Lone Survivor is based on the experiences of Marcus Luttrell, who recounts the events of the deadly mission in his book Lone Survivor: SEAL Team 10 Deployment to Afghanistan. The Authentic Account of the Sole Survivor of Operation Red Wings. While still filming his superhero hit Hancock, director Peter Berg knew he wanted to make this book into a movie. Berg, who already in Operation: Kingdom tried to recreate the war events in the Middle East with the means of the modern action thriller as exciting and at the same time authentic as possible, is obviously concerned to do justice to the sacrifice made by Luttrell's team comrades, without trying too hard the typical black and white painting of good and evil. Certainly, the enemy images are very clearly drawn. Still, Berg at least tries to refrain from generalizing and focus on the human aspects of the story.

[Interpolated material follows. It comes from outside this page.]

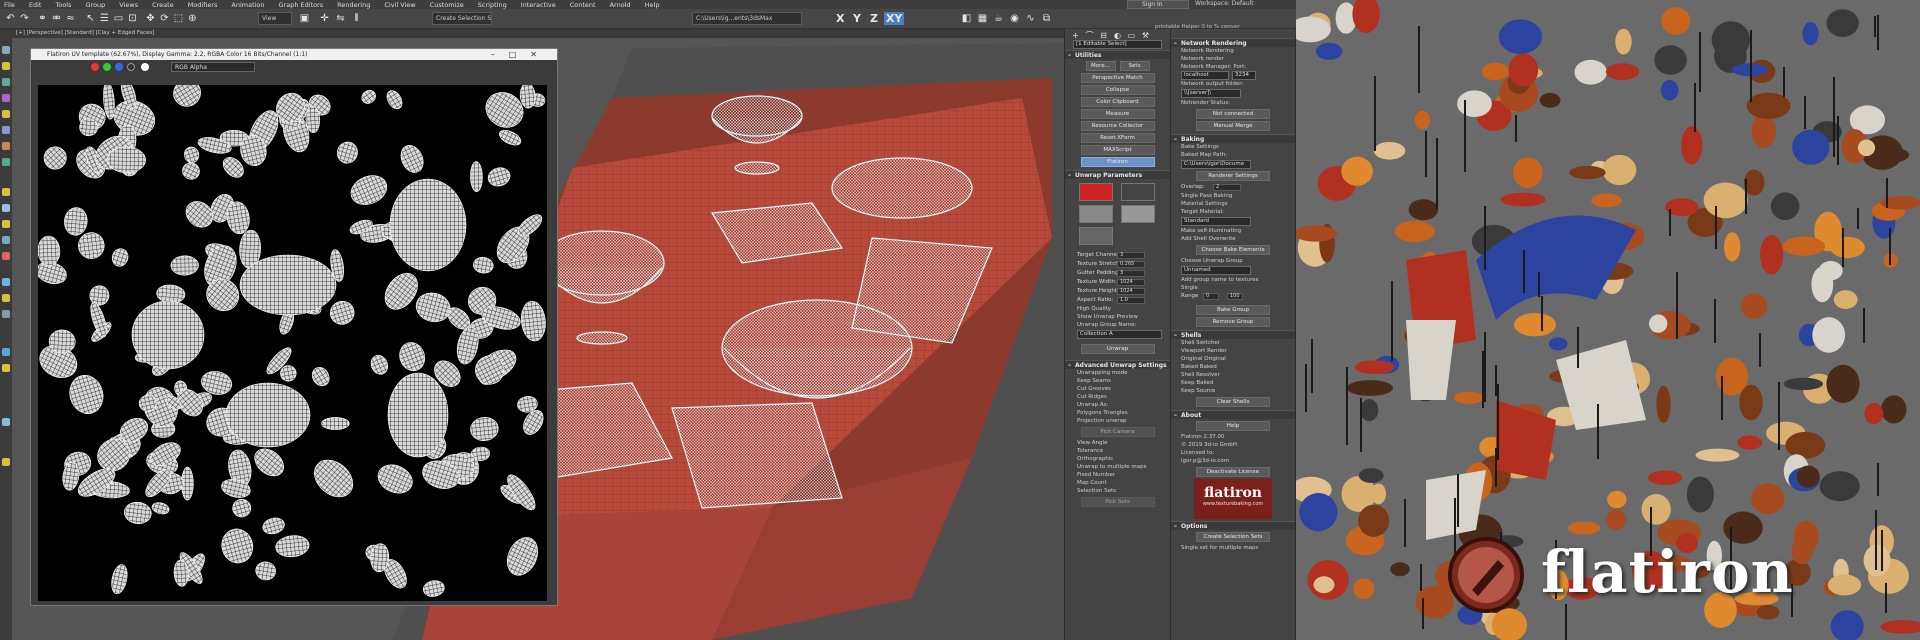  What do you see at coordinates (163, 5) in the screenshot?
I see `menu-item: Create` at bounding box center [163, 5].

In terms of the SEAL team, he aims to do that by showing them having boisterous conversations about their families or casually passing the time before they deploy, after emphasizing the importance of camaraderie within the Navy SEALS in a documentary-style opening credit. It's an ideal that only really takes on meaning, however, when the men face death in the hopeless fight against the all-powerful Taliban. The battles between the small unit and the Taliban fighters are relentlessly realistically rendered, making the horror of war downright palpable in some moments. Berg deserves a lot of credit for the fact that the whole thing doesn't degenerate into a senseless action baller with overstylized heroic figures.
However, he doesn't quite succeed in dispensing with typical war movie clichés and sledgehammer pathos. Although the latter in particular is kept within tolerable limits, the heroism of the U.S. soldiers and American patriotism are, of course, very much to the fore here, despite a few critical words. Berg does make it very clear that there are not only the evil Taliban in Afghanistan, but also people like Gulab (Ali Suliman), who rebelled against the Taliban and risked his life as well as that of his family to protect Luttrell. He makes it clear that not only the SEALS are real heroes, but also the brave inhabitants of the Pashtun village. Nevertheless, in the end the feeling remains that Lone Survivor is first and foremost a typical American hero story.
However, pure war propaganda, which some critics want to see in the film, has not become this cinematic treatment of the bloody mission. Peter Berg has directed a tense and rousing war thriller that strives for authenticity and only towards the end reveals the pathos that has been quite effectively avoided up to that point, but that leaves only a very slight negative aftertaste. For those who already appreciated Berg's Operation: Kingdom and see the film as an anti-war film despite the endless and very bloody battles, Lone Survivor is definitely worth seeing!